- **Exercise directions**:
Reproduce the data below in full. Nothing should differ from the original.

(Pixel coordinate grounding data)
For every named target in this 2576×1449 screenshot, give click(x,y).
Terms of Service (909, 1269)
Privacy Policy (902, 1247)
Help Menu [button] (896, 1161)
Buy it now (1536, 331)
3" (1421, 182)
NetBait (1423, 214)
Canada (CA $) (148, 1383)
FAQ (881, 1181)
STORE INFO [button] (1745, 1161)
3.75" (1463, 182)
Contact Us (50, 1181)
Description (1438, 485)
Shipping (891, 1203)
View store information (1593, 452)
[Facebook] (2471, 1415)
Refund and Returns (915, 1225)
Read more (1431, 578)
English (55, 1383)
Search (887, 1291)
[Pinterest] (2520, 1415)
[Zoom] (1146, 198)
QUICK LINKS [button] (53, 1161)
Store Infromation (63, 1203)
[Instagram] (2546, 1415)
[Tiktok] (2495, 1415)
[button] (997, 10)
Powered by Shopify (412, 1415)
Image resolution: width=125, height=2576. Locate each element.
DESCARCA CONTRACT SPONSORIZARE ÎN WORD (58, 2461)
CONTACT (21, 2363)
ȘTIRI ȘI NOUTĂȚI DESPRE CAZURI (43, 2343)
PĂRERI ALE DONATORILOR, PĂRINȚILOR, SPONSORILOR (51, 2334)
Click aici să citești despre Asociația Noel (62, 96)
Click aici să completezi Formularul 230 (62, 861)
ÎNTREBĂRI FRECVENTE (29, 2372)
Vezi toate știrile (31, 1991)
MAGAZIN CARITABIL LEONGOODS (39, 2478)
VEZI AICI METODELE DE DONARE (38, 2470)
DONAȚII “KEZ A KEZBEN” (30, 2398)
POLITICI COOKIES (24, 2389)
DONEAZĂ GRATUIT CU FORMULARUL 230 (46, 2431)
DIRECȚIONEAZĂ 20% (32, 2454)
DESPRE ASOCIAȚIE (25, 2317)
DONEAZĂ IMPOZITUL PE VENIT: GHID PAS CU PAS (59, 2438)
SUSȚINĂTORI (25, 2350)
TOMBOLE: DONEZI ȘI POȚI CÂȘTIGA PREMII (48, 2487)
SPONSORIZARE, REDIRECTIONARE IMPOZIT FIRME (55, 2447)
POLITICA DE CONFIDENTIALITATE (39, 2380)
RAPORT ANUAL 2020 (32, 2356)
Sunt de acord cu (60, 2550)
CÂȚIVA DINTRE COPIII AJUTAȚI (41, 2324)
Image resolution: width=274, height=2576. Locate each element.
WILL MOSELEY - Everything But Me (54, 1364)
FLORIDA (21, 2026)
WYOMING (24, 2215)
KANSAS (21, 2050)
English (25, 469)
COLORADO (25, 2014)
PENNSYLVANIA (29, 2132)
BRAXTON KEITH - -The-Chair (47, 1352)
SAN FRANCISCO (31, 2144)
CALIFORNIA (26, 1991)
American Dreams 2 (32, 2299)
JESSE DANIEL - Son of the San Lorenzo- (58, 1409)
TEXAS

- **Worked solution**:
For every named target in this 2576×1449 screenshot, give click(x,y).
Terms of Service (909, 1269)
Privacy Policy (902, 1247)
Help Menu [button] (896, 1161)
Buy it now (1536, 331)
3" (1421, 182)
NetBait (1423, 214)
Canada (CA $) (148, 1383)
FAQ (881, 1181)
STORE INFO [button] (1745, 1161)
3.75" (1463, 182)
Contact Us (50, 1181)
Description (1438, 485)
Shipping (891, 1203)
View store information (1593, 452)
[Facebook] (2471, 1415)
Refund and Returns (915, 1225)
Read more (1431, 578)
English (55, 1383)
Search (887, 1291)
[Pinterest] (2520, 1415)
[Zoom] (1146, 198)
QUICK LINKS [button] (53, 1161)
Store Infromation (63, 1203)
[Instagram] (2546, 1415)
[Tiktok] (2495, 1415)
[button] (997, 10)
Powered by Shopify (412, 1415)
Image resolution: width=125, height=2576. Locate each element.
DESCARCA CONTRACT SPONSORIZARE ÎN WORD (58, 2461)
CONTACT (21, 2363)
ȘTIRI ȘI NOUTĂȚI DESPRE CAZURI (43, 2343)
PĂRERI ALE DONATORILOR, PĂRINȚILOR, SPONSORILOR (51, 2334)
Click aici să citești despre Asociația Noel (62, 96)
Click aici să completezi Formularul 230 (62, 861)
ÎNTREBĂRI FRECVENTE (29, 2372)
Vezi toate știrile (31, 1991)
MAGAZIN CARITABIL LEONGOODS (39, 2478)
VEZI AICI METODELE DE DONARE (38, 2470)
DONAȚII “KEZ A KEZBEN” (30, 2398)
POLITICI COOKIES (24, 2389)
DONEAZĂ GRATUIT CU FORMULARUL 230 (46, 2431)
DIRECȚIONEAZĂ 20% (32, 2454)
DESPRE ASOCIAȚIE (25, 2317)
DONEAZĂ IMPOZITUL PE VENIT: GHID PAS CU PAS (59, 2438)
SUSȚINĂTORI (25, 2350)
TOMBOLE: DONEZI ȘI POȚI CÂȘTIGA PREMII (48, 2487)
SPONSORIZARE, REDIRECTIONARE IMPOZIT FIRME (55, 2447)
POLITICA DE CONFIDENTIALITATE (39, 2380)
RAPORT ANUAL 2020 (32, 2356)
Sunt de acord cu (60, 2550)
CÂȚIVA DINTRE COPIII AJUTAȚI (41, 2324)
Image resolution: width=274, height=2576. Locate each element.
WILL MOSELEY - Everything But Me (54, 1364)
FLORIDA (21, 2026)
WYOMING (24, 2215)
KANSAS (21, 2050)
English (25, 469)
COLORADO (25, 2014)
PENNSYLVANIA (29, 2132)
BRAXTON KEITH - -The-Chair (47, 1352)
SAN FRANCISCO (31, 2144)
CALIFORNIA (26, 1991)
American Dreams 2 (32, 2299)
JESSE DANIEL - Son of the San Lorenzo- (58, 1409)
TEXAS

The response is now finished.